Researchers from Harvard Medical School randomly assigned 700 North American patients on two different single-pill regiments, either the new Quad or Atripla, a drug that has become the standard treatment, approved by the FDA in 2006.

After nearly one year of treatment, 88 percent of patients on the Quad experienced a suppression of the virus, compared with 84 percent of the patients on Atripla, the study showed.

Both drugs were also proven to be safe, with only 3.7 percent of the study participants stopping the Quad and 5.1 percent stopping the Atripla.

As more innovative interventions have been created to combat HIV/AIDS, more patients have been able to live fuller, longer lives with the disease. Still, more than 1.1 million Americans were estimated to be living with HIV in 2008, according to the Centers for Disease Control.

"Response to the Quad was favorable across a wide range of patients, including those with high HIV viral loads who are sometimes difficult to treat," Dr.
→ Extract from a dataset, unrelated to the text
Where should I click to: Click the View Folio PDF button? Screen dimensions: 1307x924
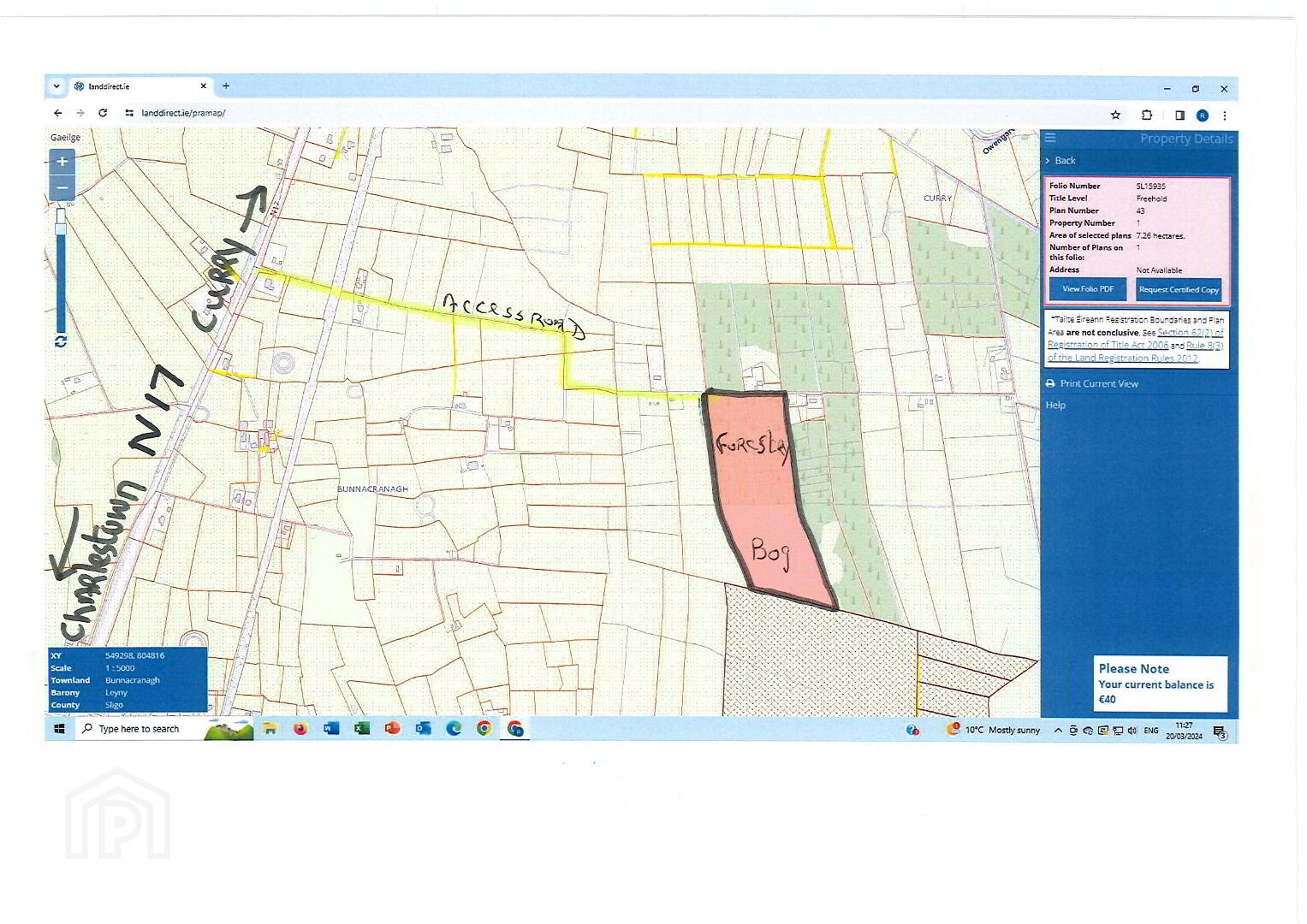click(x=1088, y=289)
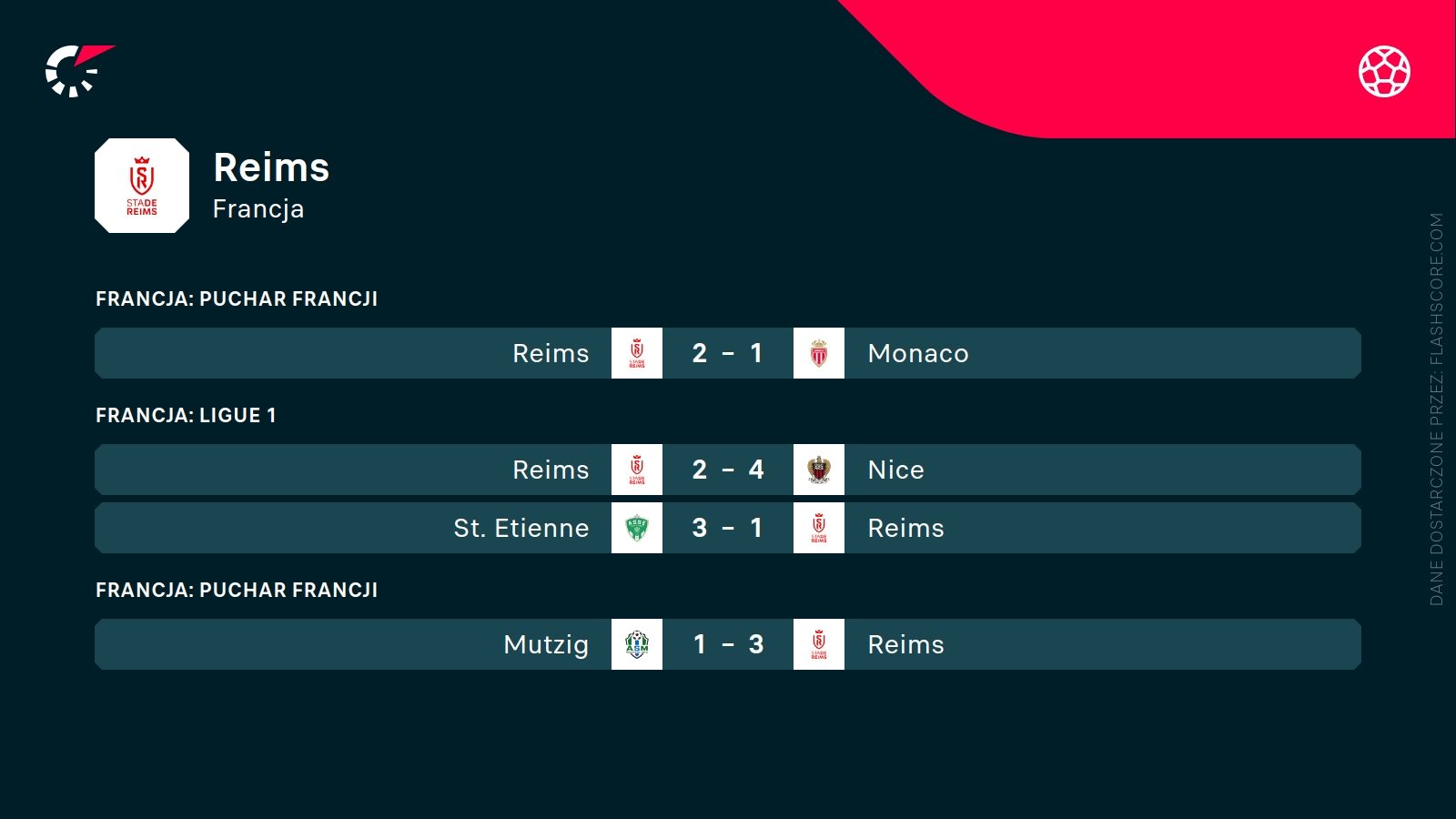The width and height of the screenshot is (1456, 819).
Task: Open the Reims vs Monaco 2-1 score
Action: pos(727,353)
Paul Sax, clinical director of infectious disease at Harvard Medical School, told

"The side effect profile differed, in that Quad caused fewer rashes and central nervous system side effects than Atripla, but more nausea," Sax said. "Overall, both treatments were very well tolerated. These results suggest that Quad will be an important new option for HIV treatment if it is approved."

An FDA advisory committee met in May to review data on the Quad and voted in favor of its approval. A final decision by the FDA is expected this summer, Sax said.

But Dr. Mark Kline, a pediatric AIDS expert at Baylor College of Medicine in Houston, said the study only shows a modest advance in a long lineage of clinical trials that has led to a variety of simpler, easier, better tolerated and more effective regimens for initial treatment of HIV/AIDS.

"The real unmet need in HIV/AIDS is for simple treatment regimens safe and effective for HIV-infected patients who have failed other therapies because of viral resistance," Kline said.

But the findings are still beneficial, as evidence shows people who receive treatment for HIV do better with single-tablet, once-daily dosing, said Dr. Daliah Mehdi, chief clinical officer with the AIDS Foundation of Chicago.

"People are more likely to take their medications as prescribed and not miss doses, they are more satisfied with their treatment, and their virus is more likely to be kept under control," Mehdi said. "This all means that the one-pill-once-a-day regimens allow people with HIV to live longer, healthier lives and also makes them less likely to transmit the virus to others."

Ultimately, the regimen can improve a patient's outcome and perhaps reduce the risk of spreading HIV by reducing the amount of HIV in infected individuals.

"The medications contained in the Quad may or may not be better, but giving people one more single-tablet option is likely to result in better adherence and therefore better outcomes for those who can take the Quad," said Mehdi. "Yes, we do already have two single-tablet options, but they are not suitable for everyone. This gives us one more option, another opportunity for people to get on the simplest possible treatment regimen."

And those options have contributed to DeLorenzo's new life. Now interning at a multinational law firm, he encouraged to get diagnosed and seek treatment.

"People who have been what I've been through feel like they don't have a lief left," he said. "But they do and I'm proof of that."